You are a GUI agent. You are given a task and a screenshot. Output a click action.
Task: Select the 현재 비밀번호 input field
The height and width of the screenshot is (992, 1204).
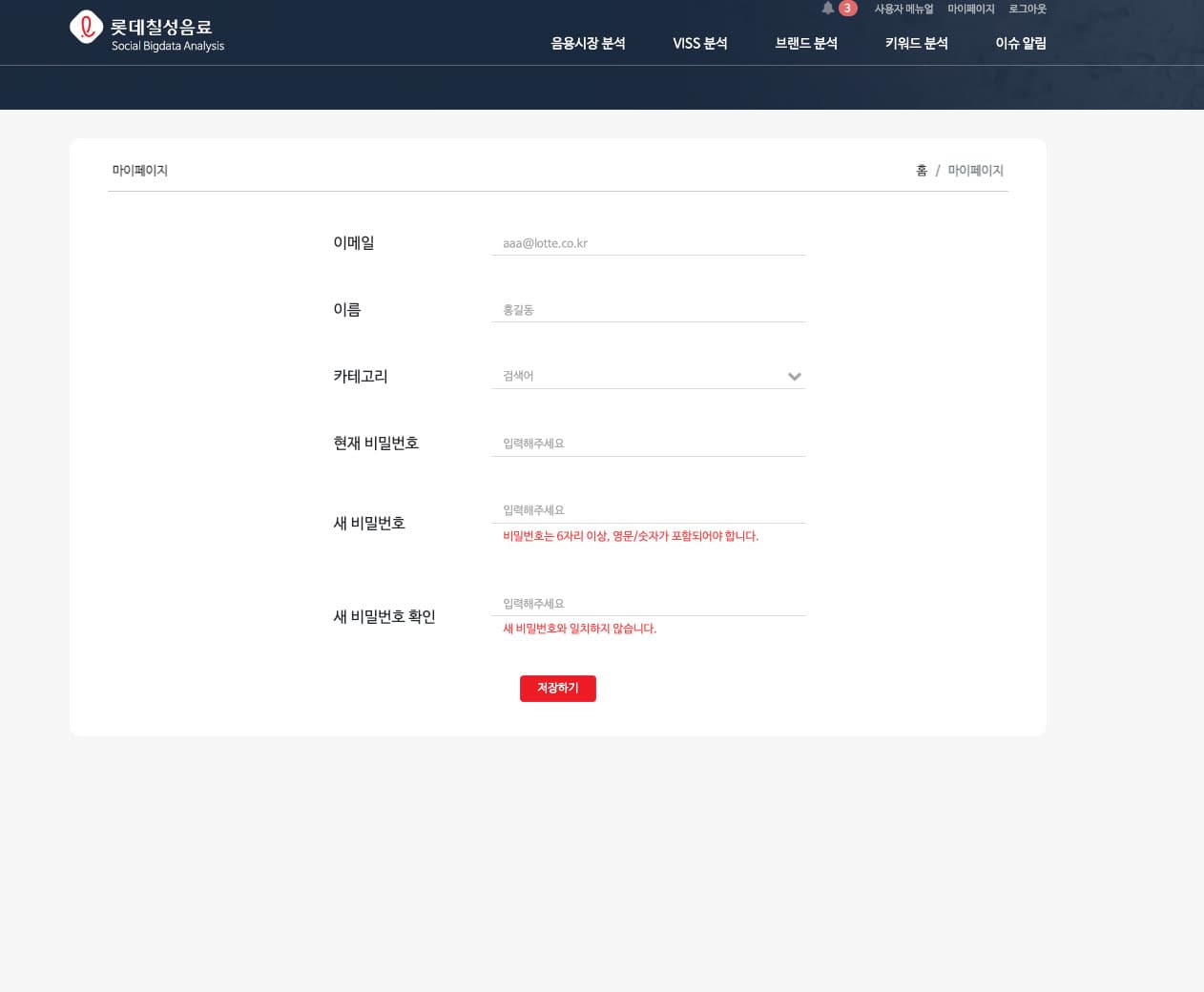pyautogui.click(x=648, y=444)
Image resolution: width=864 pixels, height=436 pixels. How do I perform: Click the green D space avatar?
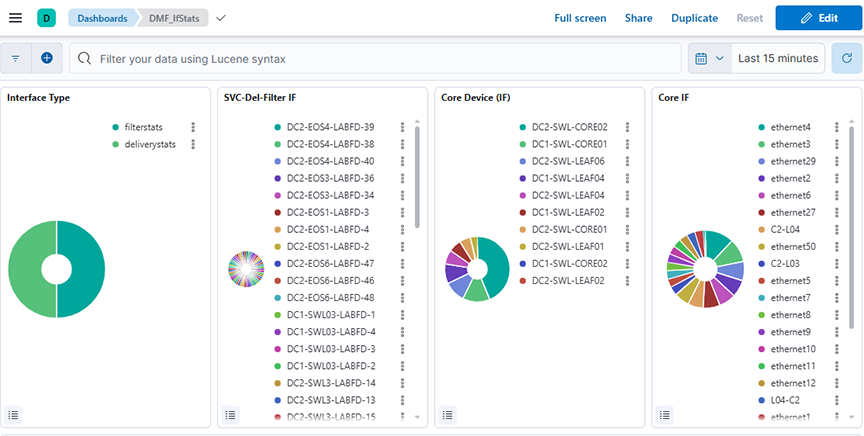click(46, 18)
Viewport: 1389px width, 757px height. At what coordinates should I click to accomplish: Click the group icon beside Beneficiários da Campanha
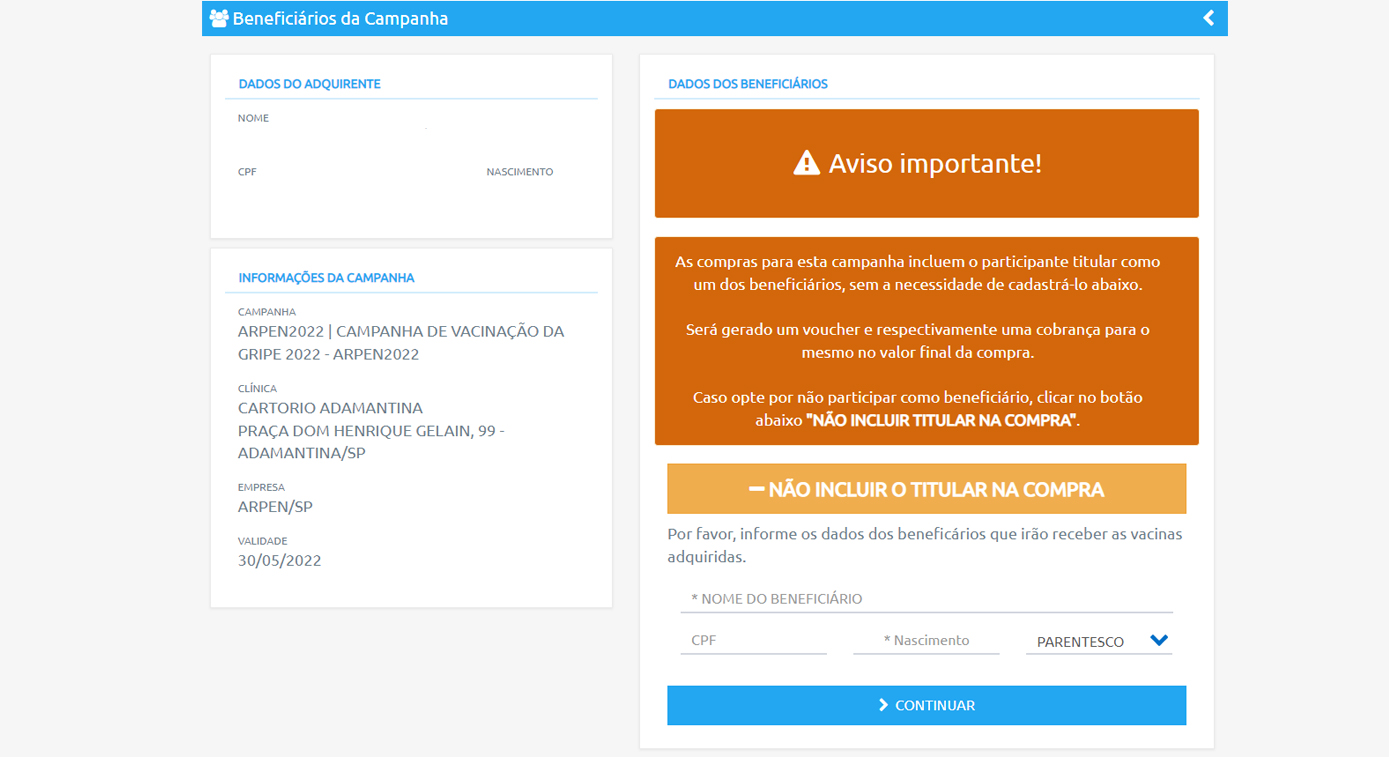pyautogui.click(x=219, y=19)
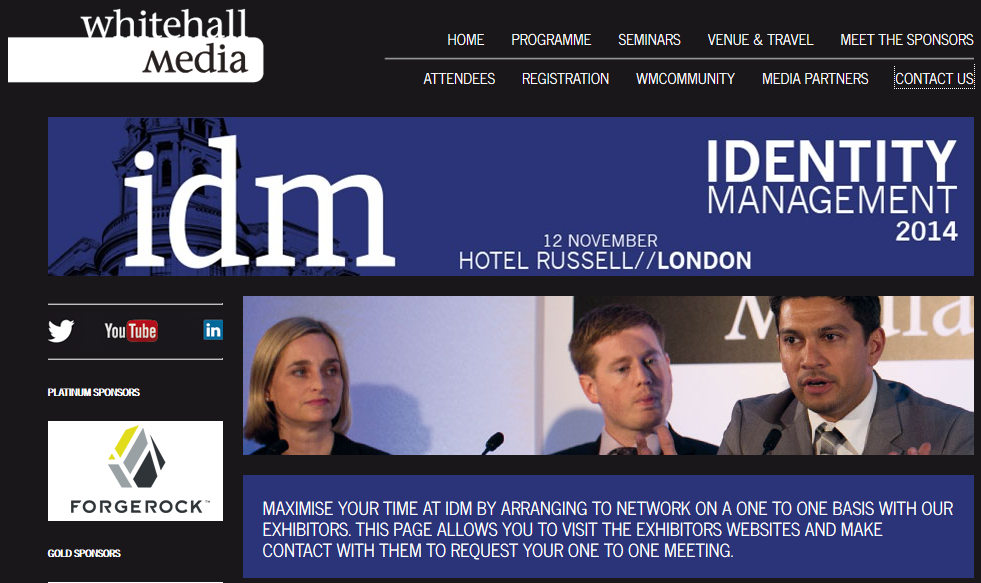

◆ ◆ ◆

▶ _Exercise_
The whole listing should be transcribed exactly, though its pictures must be left out.

▶ _Output for this exercise_
You are a GUI agent. You are given a task and a screenshot. Output a click action.
Task: Select the 현재 비밀번호 input field
The height and width of the screenshot is (992, 1204).
pyautogui.click(x=648, y=444)
Image resolution: width=864 pixels, height=436 pixels. How do I perform: Click the green D space avatar?
click(46, 18)
Viewport: 1389px width, 757px height. At what coordinates should I click to accomplish: Click the group icon beside Beneficiários da Campanha
pyautogui.click(x=219, y=19)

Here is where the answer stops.